## Stored items from a collection
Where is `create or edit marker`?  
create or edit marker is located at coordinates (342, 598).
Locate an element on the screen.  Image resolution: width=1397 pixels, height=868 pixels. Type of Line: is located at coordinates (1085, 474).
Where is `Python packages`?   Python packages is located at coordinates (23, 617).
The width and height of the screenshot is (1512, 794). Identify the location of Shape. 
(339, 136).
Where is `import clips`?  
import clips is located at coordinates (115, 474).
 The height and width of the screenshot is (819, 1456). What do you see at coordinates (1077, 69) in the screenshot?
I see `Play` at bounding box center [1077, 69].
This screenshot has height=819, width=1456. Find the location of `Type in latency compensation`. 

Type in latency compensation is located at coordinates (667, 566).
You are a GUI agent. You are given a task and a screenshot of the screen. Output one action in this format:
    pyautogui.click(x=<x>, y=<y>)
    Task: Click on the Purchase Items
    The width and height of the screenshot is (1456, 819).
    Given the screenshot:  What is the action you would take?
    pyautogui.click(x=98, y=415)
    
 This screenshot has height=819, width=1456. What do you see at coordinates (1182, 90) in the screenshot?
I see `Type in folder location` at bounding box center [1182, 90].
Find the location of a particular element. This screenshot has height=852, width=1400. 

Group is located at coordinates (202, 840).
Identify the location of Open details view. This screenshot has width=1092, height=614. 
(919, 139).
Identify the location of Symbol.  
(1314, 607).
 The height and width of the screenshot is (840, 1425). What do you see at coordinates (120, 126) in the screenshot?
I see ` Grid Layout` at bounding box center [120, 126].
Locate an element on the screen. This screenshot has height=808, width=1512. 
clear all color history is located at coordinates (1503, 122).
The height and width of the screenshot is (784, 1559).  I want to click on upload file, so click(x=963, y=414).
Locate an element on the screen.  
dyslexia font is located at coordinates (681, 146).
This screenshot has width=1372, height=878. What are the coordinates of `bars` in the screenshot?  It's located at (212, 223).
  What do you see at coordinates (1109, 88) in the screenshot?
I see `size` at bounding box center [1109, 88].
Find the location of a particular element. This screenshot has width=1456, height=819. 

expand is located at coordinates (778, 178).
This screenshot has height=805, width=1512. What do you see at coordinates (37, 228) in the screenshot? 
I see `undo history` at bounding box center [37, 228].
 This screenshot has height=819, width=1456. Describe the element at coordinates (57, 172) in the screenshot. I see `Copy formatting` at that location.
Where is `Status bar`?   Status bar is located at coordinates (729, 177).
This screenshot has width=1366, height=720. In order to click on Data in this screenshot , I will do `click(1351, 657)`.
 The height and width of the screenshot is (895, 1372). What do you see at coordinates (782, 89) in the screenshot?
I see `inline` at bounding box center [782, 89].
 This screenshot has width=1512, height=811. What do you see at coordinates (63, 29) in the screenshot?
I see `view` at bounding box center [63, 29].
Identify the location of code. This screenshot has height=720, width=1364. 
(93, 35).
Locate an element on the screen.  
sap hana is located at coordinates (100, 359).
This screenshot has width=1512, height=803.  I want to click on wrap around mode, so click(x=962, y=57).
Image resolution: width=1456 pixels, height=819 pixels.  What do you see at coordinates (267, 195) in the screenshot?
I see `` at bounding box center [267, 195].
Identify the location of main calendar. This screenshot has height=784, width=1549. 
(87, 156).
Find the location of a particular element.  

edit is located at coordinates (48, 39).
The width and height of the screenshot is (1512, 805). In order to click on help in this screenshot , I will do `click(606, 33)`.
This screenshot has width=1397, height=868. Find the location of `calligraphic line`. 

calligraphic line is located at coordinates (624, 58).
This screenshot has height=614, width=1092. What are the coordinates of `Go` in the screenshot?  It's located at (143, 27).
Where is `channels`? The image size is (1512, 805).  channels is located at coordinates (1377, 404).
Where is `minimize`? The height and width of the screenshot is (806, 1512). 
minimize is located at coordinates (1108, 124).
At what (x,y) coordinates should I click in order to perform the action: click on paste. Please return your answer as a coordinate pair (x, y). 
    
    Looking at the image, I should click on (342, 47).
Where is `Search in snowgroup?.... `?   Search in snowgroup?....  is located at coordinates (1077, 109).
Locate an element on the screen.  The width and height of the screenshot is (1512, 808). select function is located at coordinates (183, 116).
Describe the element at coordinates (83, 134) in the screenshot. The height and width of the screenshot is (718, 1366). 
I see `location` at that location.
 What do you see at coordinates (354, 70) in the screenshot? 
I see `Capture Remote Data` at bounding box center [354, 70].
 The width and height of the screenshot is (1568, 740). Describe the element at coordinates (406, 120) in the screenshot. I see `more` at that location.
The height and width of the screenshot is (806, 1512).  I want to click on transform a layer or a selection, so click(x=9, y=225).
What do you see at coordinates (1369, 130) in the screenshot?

## THE REQUEST
Copy the rows word for word, starting at the line containing "coordinates (1077, 109)." and ending at the line containing "The width and height of the screenshot is (1568, 740).".

## SOLUTION
Where is `Search in snowgroup?.... `?   Search in snowgroup?....  is located at coordinates (1077, 109).
Locate an element on the screen.  The width and height of the screenshot is (1512, 808). select function is located at coordinates (183, 116).
Describe the element at coordinates (83, 134) in the screenshot. The height and width of the screenshot is (718, 1366). 
I see `location` at that location.
 What do you see at coordinates (354, 70) in the screenshot? 
I see `Capture Remote Data` at bounding box center [354, 70].
 The width and height of the screenshot is (1568, 740). Describe the element at coordinates (406, 120) in the screenshot. I see `more` at that location.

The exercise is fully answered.